(Records supplied):
◆ ◆ ◆ ◆ ◆ ◆ ◆

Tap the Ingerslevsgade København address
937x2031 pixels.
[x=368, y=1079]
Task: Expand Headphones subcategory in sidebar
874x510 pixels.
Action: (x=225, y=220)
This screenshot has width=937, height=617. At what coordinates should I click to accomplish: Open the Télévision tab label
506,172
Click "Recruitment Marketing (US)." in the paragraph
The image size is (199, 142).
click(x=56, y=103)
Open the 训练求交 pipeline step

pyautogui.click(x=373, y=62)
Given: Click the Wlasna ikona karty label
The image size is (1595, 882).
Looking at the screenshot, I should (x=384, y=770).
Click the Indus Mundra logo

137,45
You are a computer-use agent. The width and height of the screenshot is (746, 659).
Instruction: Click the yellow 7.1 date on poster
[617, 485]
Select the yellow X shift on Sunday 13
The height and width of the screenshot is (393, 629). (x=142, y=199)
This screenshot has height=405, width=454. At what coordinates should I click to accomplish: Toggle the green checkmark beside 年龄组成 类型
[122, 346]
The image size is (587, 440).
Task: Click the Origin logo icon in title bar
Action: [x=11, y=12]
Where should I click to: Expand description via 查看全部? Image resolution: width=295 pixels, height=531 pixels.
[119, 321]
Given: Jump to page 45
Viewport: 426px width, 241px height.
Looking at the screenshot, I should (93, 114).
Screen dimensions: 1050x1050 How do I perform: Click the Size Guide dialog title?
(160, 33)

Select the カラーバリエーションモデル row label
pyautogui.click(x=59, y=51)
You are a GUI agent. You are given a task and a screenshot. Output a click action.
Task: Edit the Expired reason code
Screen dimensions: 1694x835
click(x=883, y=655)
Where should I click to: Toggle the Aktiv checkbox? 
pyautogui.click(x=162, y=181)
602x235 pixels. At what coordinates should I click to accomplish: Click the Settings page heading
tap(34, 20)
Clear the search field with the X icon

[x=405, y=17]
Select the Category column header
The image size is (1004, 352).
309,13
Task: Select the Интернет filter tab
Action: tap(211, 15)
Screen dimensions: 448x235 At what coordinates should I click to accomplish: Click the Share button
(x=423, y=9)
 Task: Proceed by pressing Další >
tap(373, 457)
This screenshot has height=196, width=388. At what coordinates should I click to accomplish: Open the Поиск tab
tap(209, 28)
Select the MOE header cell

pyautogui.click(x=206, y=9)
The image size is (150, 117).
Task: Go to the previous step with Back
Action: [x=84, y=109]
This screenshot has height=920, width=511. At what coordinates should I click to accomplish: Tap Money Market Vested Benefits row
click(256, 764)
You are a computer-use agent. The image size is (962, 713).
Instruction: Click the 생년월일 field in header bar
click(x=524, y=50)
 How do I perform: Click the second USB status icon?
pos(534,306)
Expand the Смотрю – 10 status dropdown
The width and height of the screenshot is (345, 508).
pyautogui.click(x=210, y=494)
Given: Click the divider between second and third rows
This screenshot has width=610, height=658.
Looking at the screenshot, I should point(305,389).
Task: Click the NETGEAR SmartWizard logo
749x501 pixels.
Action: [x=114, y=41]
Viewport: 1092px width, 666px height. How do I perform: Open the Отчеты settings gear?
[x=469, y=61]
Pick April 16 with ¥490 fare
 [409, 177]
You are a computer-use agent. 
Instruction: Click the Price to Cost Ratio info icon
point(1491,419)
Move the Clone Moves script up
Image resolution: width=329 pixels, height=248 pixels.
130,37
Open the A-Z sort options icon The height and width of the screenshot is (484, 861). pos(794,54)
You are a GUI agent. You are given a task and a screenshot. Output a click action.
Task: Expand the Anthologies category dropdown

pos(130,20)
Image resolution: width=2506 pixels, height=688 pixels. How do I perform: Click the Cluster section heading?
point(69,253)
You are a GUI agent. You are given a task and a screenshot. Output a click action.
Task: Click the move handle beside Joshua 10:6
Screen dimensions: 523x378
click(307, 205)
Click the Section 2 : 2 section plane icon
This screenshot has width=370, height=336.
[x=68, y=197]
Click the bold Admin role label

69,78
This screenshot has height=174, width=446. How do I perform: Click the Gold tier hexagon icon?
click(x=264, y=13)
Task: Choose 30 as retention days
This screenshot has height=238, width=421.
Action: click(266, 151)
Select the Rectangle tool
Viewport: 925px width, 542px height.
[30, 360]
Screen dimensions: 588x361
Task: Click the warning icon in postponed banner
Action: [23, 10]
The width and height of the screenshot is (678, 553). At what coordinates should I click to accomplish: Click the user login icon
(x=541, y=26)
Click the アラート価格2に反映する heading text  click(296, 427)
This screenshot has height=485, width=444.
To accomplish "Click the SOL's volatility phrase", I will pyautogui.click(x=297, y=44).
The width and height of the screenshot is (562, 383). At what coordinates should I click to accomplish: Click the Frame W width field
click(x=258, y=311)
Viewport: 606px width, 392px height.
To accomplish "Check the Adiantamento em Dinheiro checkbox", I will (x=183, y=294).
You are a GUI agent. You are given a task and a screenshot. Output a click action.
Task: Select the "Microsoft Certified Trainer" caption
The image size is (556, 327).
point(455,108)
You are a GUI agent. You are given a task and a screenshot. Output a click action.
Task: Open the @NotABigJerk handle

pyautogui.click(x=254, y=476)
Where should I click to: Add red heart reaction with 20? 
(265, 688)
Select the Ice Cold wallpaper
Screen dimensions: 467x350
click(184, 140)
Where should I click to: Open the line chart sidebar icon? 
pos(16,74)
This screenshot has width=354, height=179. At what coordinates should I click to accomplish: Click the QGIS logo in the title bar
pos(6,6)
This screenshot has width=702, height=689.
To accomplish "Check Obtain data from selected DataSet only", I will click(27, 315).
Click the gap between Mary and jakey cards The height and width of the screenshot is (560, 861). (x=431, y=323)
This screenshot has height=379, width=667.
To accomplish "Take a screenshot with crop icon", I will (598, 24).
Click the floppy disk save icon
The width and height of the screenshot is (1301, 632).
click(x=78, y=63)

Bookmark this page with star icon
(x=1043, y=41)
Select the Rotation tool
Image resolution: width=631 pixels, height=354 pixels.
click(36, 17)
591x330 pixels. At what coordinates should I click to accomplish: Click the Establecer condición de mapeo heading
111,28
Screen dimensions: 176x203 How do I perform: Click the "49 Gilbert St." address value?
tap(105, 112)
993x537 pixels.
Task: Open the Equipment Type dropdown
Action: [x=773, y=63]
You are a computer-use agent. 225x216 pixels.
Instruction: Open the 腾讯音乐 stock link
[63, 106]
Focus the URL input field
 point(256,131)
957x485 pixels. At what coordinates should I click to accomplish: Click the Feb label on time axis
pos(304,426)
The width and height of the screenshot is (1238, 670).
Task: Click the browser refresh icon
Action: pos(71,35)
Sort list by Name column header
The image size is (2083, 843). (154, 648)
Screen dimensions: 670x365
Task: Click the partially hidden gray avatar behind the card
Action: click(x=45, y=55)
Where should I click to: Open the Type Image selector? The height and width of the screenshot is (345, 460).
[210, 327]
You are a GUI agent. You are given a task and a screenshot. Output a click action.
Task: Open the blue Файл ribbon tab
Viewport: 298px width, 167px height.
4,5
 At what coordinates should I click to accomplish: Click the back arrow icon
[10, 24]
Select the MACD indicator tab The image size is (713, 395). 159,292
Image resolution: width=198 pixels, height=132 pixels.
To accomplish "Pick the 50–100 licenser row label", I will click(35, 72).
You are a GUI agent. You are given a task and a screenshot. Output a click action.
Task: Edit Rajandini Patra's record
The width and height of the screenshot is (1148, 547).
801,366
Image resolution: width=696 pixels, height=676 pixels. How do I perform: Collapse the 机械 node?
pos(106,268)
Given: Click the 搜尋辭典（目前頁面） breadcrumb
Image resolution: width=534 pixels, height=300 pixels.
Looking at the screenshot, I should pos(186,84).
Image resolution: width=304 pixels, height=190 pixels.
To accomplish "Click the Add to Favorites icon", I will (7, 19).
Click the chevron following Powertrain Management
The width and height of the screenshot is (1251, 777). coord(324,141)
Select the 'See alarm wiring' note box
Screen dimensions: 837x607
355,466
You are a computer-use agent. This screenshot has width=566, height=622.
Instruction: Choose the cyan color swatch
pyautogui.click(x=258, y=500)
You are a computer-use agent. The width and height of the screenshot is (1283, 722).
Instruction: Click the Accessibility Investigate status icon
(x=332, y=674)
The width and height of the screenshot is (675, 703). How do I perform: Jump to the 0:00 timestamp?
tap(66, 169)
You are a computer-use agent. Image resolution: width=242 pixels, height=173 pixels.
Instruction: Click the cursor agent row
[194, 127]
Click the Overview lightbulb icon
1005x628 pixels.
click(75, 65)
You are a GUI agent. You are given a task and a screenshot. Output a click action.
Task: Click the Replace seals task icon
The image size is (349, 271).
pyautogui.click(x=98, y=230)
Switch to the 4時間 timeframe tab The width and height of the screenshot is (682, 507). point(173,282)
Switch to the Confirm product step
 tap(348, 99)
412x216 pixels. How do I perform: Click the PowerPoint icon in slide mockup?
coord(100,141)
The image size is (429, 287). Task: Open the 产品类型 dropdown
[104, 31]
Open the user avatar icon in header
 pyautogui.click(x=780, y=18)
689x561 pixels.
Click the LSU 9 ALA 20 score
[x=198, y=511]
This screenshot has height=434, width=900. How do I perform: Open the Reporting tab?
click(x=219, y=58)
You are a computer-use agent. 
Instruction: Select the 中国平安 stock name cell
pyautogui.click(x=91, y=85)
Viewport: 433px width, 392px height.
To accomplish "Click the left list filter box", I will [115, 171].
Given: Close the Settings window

◆ ◆ ◆ ◆ ◆ ◆ ◆

(The problem):
Identify the lines in the entries above that contain "will", then copy them out.

(Task solution):
To accomplish "Click the SOL's volatility phrase", I will pyautogui.click(x=297, y=44).
To accomplish "Check the Adiantamento em Dinheiro checkbox", I will (x=183, y=294).
To accomplish "Check Obtain data from selected DataSet only", I will click(27, 315).
To accomplish "Take a screenshot with crop icon", I will (598, 24).
To accomplish "Pick the 50–100 licenser row label", I will click(35, 72).
To accomplish "Click the Add to Favorites icon", I will (7, 19).
To accomplish "Click the left list filter box", I will [115, 171].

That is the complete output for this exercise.